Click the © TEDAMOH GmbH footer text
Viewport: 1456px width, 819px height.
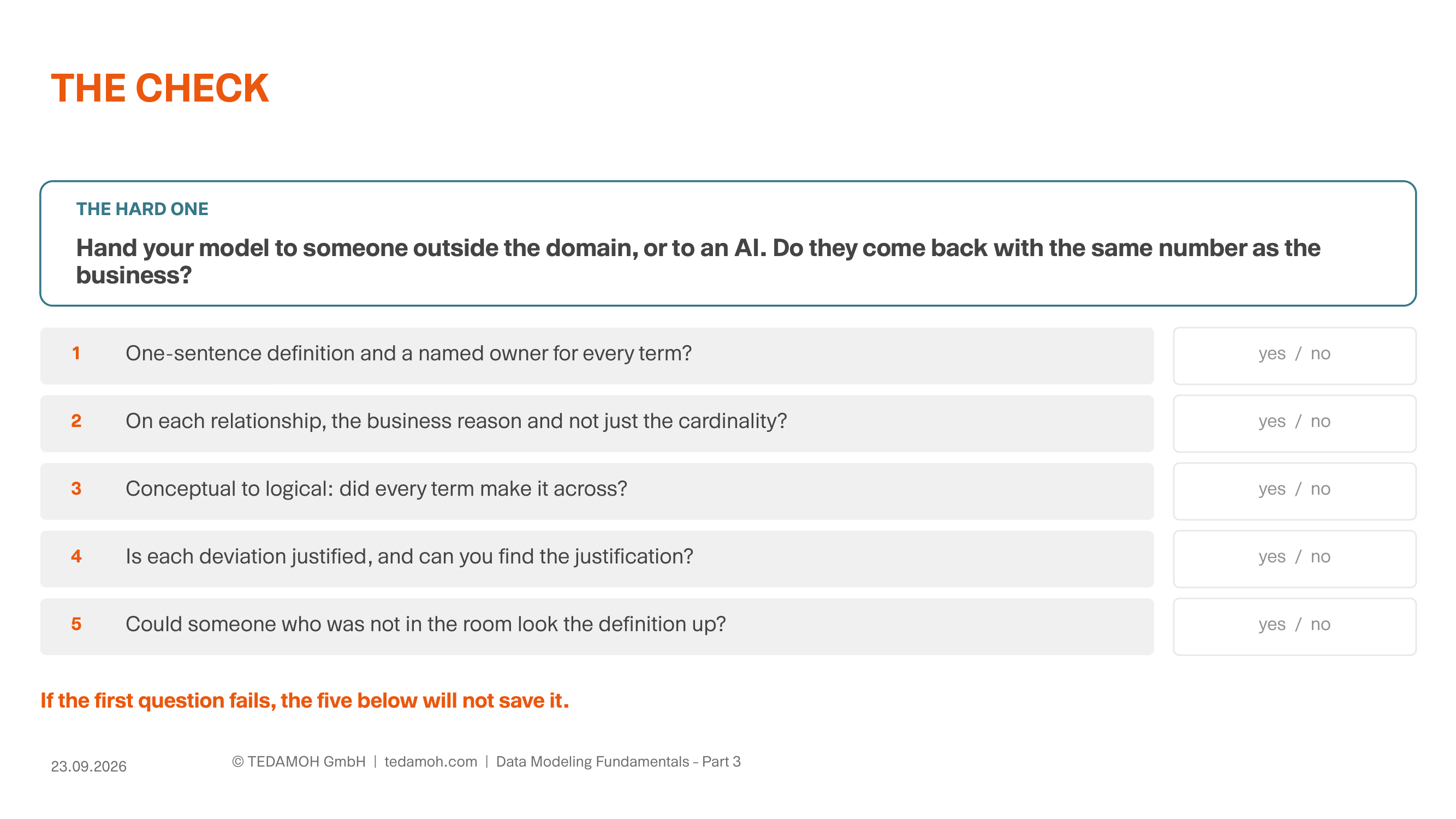pos(299,762)
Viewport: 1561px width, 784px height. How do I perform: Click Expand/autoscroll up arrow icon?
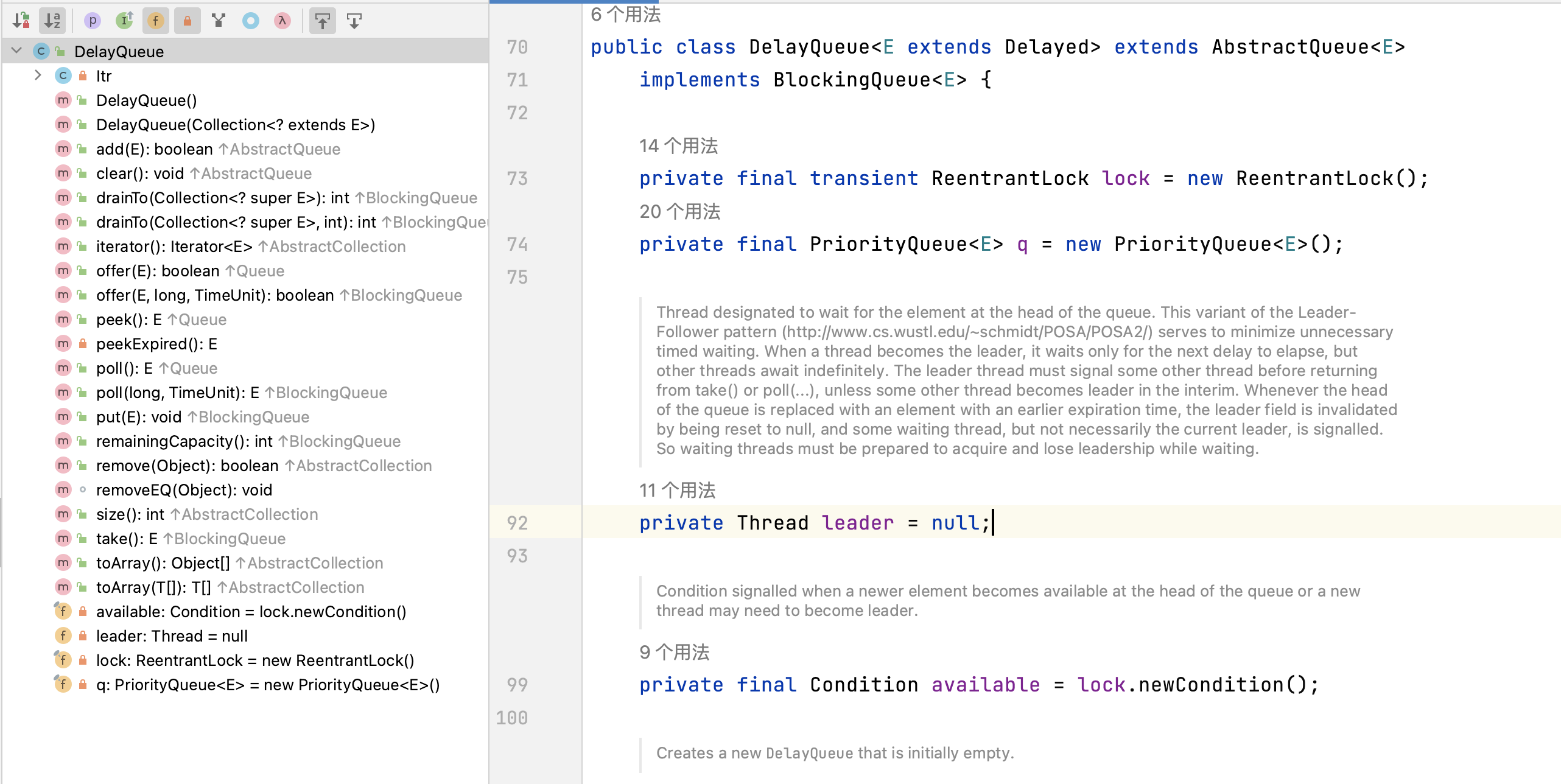pyautogui.click(x=323, y=21)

Work instructions: Copy out, word for word, everything from the line containing "Viewport: 1561px width, 784px" down to the end of the records, leaving the pictures out.

Expected output:
Viewport: 1561px width, 784px height. How do I perform: Click Expand/autoscroll up arrow icon?
pyautogui.click(x=323, y=21)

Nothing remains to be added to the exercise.